SELECTED EXTRACT:
Posted on the 23 September 2011 by Videowordmadefleshpublicist @vwmf

Videodrome is dangerous.

I’m talking literally and metaphorically. The Videodrome signal, within the confines of the narrative film Videodrome, is a dangerous, flesh mutating, life-changing broadcast. Videodrome the frame, the movie by David Cronenberg, is dangerous in a far more ephemeral way.

Videodrome is a hallucination, a series of subjective dreams and nightmares experience by Max Renn (James Woods). It could be argued nothing about the film is real, as it begins with full-screen television static (anticipating the similar, albeit bleaker and less fulfilling, Benny’s Video by Michael Haneke) which returns intermittently to fill the entire screen, indicating to us, the viewer, that everything we are seeing is un-reality. A program– not necessarily “a movie”. It could be argued, using the same post-modern lense, that the ultimate producer and distributor of the Videodrome signal is David Cronenberg himself, tormenting his protagonist Renn and his universe.

Videodrome is a sick set of programming and Cronenberg is a sick programmer. Never before has a Cronenberg movie (or perhaps any movie) so thoroughly and easily dismantled the viewer’s worldview and sense of place. “I don’t know where I am anymore,” Renn mumbles at the end of the film, as he sits alone on a dirty mattress in a condemned boat. Neither do we. The scant preceding 89 minutes, when properly received, can de-center almost any worldview. There are movies that dismantle rationalism, there are movies that dismantle humanism, and there are movies that dismantle pragmatism– Videodrome dismantles all –isms.

VIDEODROME MARATHON: Videodrome is Dangerous

The true power of Videodrome, both the signal and the frame, is not in indoctrinating you into a world of frightening hallucinations– it’s in deprogramming you of the ones you already have. And the deprogramming is always more painful, as Bianca O’Blivion warns.

When Barry Convex (Leslie Carlson, in a role modeled after televangelist Jim Bakker) explodes into a mass of mutated flesh (in surely one of the more horrific sequences in film history) it is not simply a painful death but an explosion of a lifetime of artificial beliefs, coalescing and devouring the flesh. It is a lifetime of artificial slogans, simplistic morals, and deplorable binary philosophies, breaking through his skull and torturing the still-conscious Convex. The Videodrome signal, after all, turns the viewer against himself more than it does against others– ultimately Convex is devoured by his own body and mind.

WHAT YOU NEED TO DO:
[A] Write out the passage of the Videodrome essay from "Videodrome is a sick" to "dismantles all –isms.".
[B] In the Videodrome essay, who was Leslie Carlson's role as Barry Convex modeled after?

INFORMATION GIVEN:
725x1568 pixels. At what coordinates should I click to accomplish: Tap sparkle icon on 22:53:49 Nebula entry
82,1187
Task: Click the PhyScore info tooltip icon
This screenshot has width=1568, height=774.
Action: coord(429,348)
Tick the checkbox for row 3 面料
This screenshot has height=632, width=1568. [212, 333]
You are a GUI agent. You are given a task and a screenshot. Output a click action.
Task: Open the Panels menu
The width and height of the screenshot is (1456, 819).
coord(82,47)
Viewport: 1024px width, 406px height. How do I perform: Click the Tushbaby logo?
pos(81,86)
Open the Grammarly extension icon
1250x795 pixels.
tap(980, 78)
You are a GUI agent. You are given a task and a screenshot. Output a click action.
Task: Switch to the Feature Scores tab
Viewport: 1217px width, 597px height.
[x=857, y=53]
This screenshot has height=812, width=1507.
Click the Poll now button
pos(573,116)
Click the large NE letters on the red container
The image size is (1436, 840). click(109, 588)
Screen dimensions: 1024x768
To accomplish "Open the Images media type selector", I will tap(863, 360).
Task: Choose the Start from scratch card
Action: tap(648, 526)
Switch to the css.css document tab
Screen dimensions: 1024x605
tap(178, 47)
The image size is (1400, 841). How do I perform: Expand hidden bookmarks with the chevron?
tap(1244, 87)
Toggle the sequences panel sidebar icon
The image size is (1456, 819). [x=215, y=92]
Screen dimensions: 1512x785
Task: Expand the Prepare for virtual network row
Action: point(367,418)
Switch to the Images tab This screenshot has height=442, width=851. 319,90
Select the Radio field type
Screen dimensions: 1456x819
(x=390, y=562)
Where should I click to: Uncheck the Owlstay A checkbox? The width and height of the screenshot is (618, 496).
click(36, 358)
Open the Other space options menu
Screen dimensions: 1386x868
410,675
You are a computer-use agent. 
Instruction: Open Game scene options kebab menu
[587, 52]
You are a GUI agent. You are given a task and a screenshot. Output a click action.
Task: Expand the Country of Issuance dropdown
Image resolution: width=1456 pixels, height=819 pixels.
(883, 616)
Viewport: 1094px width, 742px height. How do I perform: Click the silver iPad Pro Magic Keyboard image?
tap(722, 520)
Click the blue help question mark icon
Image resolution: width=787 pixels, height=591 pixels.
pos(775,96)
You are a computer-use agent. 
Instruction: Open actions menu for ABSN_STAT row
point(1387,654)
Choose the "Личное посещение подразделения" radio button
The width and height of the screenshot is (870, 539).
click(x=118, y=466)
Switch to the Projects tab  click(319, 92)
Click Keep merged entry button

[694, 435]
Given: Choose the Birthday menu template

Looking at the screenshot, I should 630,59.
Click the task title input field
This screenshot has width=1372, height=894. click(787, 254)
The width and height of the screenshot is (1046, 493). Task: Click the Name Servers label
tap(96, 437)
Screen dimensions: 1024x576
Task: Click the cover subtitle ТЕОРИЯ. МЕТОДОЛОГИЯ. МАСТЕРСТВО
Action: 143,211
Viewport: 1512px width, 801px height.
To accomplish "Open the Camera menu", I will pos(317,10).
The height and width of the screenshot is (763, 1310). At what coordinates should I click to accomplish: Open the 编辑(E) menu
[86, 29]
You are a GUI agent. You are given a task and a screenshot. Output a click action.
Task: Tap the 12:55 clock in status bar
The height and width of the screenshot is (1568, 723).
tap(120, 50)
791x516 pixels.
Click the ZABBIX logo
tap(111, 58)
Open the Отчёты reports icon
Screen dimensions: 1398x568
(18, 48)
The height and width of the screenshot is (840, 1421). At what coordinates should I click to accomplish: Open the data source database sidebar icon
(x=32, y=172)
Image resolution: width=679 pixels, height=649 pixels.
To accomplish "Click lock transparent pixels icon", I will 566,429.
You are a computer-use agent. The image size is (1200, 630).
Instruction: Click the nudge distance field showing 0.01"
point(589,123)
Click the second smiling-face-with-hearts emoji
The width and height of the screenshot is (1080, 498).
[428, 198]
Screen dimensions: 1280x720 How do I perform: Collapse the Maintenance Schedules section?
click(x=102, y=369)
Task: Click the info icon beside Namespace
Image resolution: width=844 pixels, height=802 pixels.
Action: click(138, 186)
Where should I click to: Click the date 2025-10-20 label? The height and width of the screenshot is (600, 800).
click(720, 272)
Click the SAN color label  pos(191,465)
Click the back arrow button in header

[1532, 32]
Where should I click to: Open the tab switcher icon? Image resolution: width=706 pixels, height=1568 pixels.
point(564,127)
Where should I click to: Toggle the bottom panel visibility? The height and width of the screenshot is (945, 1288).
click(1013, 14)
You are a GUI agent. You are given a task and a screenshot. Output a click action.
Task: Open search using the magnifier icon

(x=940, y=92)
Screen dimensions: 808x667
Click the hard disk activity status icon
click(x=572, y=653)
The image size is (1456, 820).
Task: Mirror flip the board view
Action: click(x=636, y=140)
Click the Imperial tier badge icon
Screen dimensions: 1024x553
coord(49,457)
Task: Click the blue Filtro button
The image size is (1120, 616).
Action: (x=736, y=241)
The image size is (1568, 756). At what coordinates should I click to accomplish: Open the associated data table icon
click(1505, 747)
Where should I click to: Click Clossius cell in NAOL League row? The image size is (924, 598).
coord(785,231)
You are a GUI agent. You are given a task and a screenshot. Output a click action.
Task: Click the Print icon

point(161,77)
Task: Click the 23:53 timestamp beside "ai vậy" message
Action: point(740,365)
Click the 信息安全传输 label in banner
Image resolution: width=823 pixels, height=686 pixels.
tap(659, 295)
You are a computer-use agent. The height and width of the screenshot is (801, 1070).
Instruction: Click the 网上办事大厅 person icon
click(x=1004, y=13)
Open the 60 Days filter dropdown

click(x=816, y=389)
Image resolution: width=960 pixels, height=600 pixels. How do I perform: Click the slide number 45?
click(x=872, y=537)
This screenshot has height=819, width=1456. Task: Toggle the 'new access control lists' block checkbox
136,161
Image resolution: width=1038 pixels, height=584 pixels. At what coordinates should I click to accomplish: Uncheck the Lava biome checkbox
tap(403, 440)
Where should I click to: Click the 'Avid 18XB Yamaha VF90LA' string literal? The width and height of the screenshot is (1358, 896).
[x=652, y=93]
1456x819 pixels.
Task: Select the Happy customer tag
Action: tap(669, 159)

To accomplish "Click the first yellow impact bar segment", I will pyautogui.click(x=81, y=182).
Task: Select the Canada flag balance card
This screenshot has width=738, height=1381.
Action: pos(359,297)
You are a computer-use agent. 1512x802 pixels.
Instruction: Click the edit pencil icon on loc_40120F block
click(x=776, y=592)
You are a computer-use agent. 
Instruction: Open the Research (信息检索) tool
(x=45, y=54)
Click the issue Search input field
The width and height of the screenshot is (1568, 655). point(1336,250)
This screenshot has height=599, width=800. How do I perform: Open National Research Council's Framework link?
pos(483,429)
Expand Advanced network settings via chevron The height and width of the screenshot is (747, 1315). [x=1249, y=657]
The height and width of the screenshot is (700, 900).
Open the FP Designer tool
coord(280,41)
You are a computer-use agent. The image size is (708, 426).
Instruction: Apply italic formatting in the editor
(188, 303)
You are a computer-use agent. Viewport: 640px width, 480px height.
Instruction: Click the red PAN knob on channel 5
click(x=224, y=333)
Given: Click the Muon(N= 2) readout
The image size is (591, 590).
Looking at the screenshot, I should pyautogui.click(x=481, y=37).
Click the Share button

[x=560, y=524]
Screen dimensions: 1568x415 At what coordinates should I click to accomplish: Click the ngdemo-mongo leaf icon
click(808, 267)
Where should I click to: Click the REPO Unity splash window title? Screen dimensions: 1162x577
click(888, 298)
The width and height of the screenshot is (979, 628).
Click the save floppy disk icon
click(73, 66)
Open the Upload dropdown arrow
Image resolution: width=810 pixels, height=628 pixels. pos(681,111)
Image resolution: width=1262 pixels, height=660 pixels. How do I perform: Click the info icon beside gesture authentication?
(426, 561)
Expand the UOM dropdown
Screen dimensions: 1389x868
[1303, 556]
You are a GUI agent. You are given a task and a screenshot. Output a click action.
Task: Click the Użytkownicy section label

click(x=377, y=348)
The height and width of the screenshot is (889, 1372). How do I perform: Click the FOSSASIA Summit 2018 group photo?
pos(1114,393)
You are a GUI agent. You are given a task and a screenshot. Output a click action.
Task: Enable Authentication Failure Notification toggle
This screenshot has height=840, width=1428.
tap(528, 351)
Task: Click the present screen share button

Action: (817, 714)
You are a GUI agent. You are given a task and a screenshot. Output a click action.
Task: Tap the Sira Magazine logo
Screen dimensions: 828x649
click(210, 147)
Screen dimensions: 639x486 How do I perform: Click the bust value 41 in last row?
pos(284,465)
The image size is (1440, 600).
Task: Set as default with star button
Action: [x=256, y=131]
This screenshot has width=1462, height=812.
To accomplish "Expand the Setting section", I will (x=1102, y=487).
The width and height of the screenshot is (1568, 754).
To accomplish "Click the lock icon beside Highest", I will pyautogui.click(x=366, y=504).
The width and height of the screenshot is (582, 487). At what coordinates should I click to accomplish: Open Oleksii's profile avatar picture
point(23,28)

SOLUTION LIST:
[A]
Videodrome is a sick set of programming and Cronenberg is a sick programmer. Never before has a Cronenberg movie (or perhaps any movie) so thoroughly and easily dismantled the viewer’s worldview and sense of place. “I don’t know where I am anymore,” Renn mumbles at the end of the film, as he sits alone on a dirty mattress in a condemned boat. Neither do we. The scant preceding 89 minutes, when properly received, can de-center almost any worldview. There are movies that dismantle rationalism, there are movies that dismantle humanism, and there are movies that dismantle pragmatism– Videodrome dismantles all –isms.

[B] Televangelist Jim Bakker.